>> Start SOURCE PASSAGE
The Red Circle: My Life in the Navy SEAL Sniper Corps and How I Trained America's Deadliest Marksmen

Home > Nonfiction > The Red Circle: My Life in the Navy SEAL Sniper Corps and How I Trained America's Deadliest Marksmen > Page 3
The Red Circle: My Life in the Navy SEAL Sniper Corps and How I Trained America's Deadliest Marksmen Page 3

by Brandon Webb


  After a few years in Seattle, we pulled up stakes and moved yet again, sailing down the coast to head for Ventura, California. The trip was not an easy one. To me, it felt like the weather pretty accurately reflected my mood: 100 miles off the coast of Oregon, we hit the tail end of a hurricane. For more than twenty-four hours we struggled with the full force of nature, beating into the gale-force winds, until my father finally dropped our sails and put out a sea anchor. We hove to and waited for the storm to pass.

  The next few dozen hours left a deep impression. I remember my mother gripping Rhiannon and me close to her, life jackets donned and survival raft at the ready, wondering which would turn out to have more staying power—us or the hurricane. In the end, after nearly two days, the storm must have decided we were not worth it: It finally released its grip and moved on. We found we had been pushed almost 200 miles in the wrong direction.

  When we finally pulled into Coos Bay, Oregon, a crowd of locals had gathered on the docks to hear about the family that had been out there on the ocean’s angry face and survived the storm. Everyone loves a good sea story.

  * * *

  I was ten when we arrived in Ventura, and California has been my home ever since. My father’s great passion in life was sailing, and the next few years involved plenty of it. We continued to live on the Agio for the better part of the next six years, and while we each had our own stateroom, it was still tight quarters and I looked for every opportunity to escape. A few times I tried to run away from home.

  Life in California revolved around the water. All my new friends surfed, and I soon joined them. I also started getting into trouble again. My mom, who went to work for a few years on California’s offshore oil platforms, never knew what to expect when she would come home. Once she found me and a few friends hunting down squirrels with homemade blowguns. Another time she saw the boat’s mast swaying as she approached. She broke into a run, and when she reached the boat she saw that my friends and I were taking turns pushing off and swinging around the mast high above the deck on a harness I’d rigged.
>> End SOURCE PASSAGE
>> Start SUPPLIED RECORDS
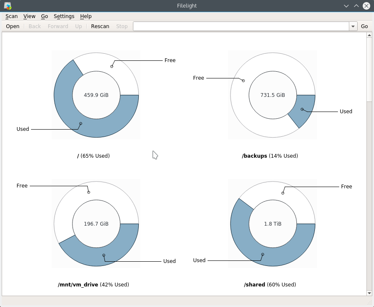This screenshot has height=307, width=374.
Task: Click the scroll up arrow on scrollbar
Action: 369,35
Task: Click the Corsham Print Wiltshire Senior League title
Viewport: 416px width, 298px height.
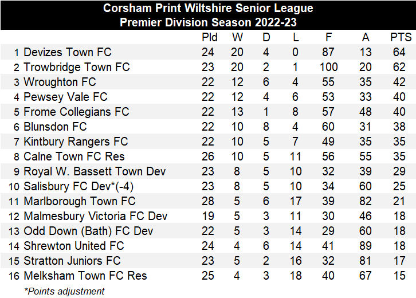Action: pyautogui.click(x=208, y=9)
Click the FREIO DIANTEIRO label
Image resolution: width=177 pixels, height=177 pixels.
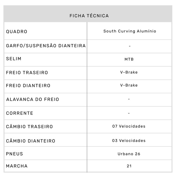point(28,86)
>> End SUPPLIED RECORDS
WHAT TO WORK ON:
Update the Navy SEAL memoir excerpt from "Life in California" to "harness I’d rigged.", with "squirrels" replaced by "rabbits". The material isn't needed here.

WORKED SOLUTION:
Life in California revolved around the water. All my new friends surfed, and I soon joined them. I also started getting into trouble again. My mom, who went to work for a few years on California’s offshore oil platforms, never knew what to expect when she would come home. Once she found me and a few friends hunting down rabbits with homemade blowguns. Another time she saw the boat’s mast swaying as she approached. She broke into a run, and when she reached the boat she saw that my friends and I were taking turns pushing off and swinging around the mast high above the deck on a harness I’d rigged.